THE PARDONING OF VENIAL SINS IN CONFESSION

The Catholic Church teaches that you can make a holy and good confession to the priest without being sorry for all your venial sins provided you have no mortal sin. He will forgive your serious sins though you do not mention the venial. But this teaching is the mortal sin of heresy for one sin defiles all you do and that is that.

“We are not bound to confess what we know to be only venial sins; but if a penitent has only venial sins to confess, he must be truly sorry for at least one of them, or his Confession would be null and void; and only those venial sins would be forgiven for which he was truly sorry” (page 320, The Student’s Catholic Doctrine).

If you have another sin that you are not sorry for, then you can’t be pardoned for your “attempt” at repentance is a sin and a mockery.
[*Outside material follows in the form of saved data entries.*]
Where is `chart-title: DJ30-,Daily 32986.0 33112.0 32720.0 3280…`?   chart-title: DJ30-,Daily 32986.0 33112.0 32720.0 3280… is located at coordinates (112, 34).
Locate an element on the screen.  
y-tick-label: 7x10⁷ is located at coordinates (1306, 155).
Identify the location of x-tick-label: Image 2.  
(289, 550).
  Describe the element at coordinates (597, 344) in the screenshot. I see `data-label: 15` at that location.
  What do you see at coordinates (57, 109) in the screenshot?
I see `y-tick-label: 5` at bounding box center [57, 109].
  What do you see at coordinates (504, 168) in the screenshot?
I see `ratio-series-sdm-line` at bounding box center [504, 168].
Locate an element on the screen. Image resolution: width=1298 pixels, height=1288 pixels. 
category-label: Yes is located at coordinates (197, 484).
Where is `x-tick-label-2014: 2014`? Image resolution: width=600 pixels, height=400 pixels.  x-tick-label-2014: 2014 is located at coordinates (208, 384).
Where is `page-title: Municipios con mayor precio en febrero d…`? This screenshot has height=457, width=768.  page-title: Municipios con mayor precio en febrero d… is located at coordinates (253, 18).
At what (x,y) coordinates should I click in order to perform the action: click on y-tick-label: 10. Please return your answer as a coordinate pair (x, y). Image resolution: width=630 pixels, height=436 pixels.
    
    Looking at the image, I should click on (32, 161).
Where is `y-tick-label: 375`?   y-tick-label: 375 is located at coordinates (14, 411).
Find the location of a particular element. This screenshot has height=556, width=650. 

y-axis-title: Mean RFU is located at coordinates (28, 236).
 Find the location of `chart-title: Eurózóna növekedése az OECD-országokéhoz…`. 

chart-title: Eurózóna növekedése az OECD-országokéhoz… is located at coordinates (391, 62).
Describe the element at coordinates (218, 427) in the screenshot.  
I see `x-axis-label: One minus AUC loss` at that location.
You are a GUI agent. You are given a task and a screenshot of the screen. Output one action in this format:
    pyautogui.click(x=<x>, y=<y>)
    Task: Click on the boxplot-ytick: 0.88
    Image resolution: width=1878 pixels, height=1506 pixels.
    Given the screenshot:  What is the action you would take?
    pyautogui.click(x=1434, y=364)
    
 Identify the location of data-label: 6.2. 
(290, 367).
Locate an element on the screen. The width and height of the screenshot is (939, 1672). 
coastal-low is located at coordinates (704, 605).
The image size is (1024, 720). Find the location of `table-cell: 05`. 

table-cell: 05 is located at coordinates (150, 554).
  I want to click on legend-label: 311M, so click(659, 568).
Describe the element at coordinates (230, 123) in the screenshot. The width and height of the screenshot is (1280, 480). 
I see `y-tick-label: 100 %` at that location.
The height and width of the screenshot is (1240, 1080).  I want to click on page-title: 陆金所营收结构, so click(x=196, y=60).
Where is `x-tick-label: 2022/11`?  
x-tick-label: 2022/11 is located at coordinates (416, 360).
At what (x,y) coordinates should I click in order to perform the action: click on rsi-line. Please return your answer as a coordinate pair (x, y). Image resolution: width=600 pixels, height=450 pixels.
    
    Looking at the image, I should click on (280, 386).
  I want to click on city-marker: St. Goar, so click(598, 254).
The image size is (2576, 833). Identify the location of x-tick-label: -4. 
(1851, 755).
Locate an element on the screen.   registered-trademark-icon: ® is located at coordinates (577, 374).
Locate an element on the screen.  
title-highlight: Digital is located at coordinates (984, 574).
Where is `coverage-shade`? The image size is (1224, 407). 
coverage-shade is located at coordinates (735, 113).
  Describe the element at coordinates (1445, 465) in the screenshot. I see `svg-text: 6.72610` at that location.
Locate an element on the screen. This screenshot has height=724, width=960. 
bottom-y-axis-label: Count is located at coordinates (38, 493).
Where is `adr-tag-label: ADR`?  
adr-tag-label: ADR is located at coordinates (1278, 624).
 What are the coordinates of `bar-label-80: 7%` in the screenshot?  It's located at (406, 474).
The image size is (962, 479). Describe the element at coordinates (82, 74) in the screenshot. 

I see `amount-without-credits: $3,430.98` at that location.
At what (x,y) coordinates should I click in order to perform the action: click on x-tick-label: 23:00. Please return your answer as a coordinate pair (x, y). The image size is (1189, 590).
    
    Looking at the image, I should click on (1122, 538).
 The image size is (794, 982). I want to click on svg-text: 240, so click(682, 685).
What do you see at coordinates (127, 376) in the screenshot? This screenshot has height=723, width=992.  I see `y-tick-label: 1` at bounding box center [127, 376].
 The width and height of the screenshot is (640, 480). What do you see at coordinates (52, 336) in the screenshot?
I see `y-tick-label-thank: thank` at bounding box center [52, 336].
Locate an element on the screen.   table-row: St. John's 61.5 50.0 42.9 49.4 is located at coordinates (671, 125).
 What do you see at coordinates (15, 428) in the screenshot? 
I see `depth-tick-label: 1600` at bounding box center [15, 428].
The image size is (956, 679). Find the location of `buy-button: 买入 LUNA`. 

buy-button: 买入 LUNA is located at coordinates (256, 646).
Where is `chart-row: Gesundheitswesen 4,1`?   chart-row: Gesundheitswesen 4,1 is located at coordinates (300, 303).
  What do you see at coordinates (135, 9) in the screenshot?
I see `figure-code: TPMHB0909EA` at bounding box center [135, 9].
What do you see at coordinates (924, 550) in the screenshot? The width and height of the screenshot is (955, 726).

You can’t repent of a sin unless you reject it for it is evil but you can’t reject it for that reason in all seriousness if you stand by another evil. Everything you do in attachment to sin is a sin for it is defiled by the sin. The Church says that if you repent all your mortal sins in confession but one the confession is no good for you are attached to evil and pretending to be sorry. But the same could be said of venial sinners. For the Church to say that the good of mortal sinners is really evil and not to say the same of venial sinners is unjust discrimination.

A God who delays pardoning venial sins is especially mean. To say confession is the best thing a venial sinner can go to when he could get sins pardoned by doing a good work is a terrible thing. It is saying the offence is more important than the person who was helped.
 
As a religion that believes in different levels of the gravity of sin, Catholicism should teach that it is a far bigger offence to God to refuse to forgive a small sin than a big one. You deserve forgiveness better for a small sin. But it does not. So-called venial sinners are welcomed to communion which forgives any sins they are sorry for. “Just as our bodily food insensibly repairs what we lose by daily wear and tear, so likewise is this Divine food a remedy for the spiritual infirmities of each day. But, it must be remembered, it is a remedy for those venial sins only for which we no longer retain an affection” (page 296, The Student’s Catholic Doctrine). So, God withholds pardon from venial sins in a person who is fit or communion and forgiveness until they receive it. He is more worried about the time they get to the altar than about their dispositions.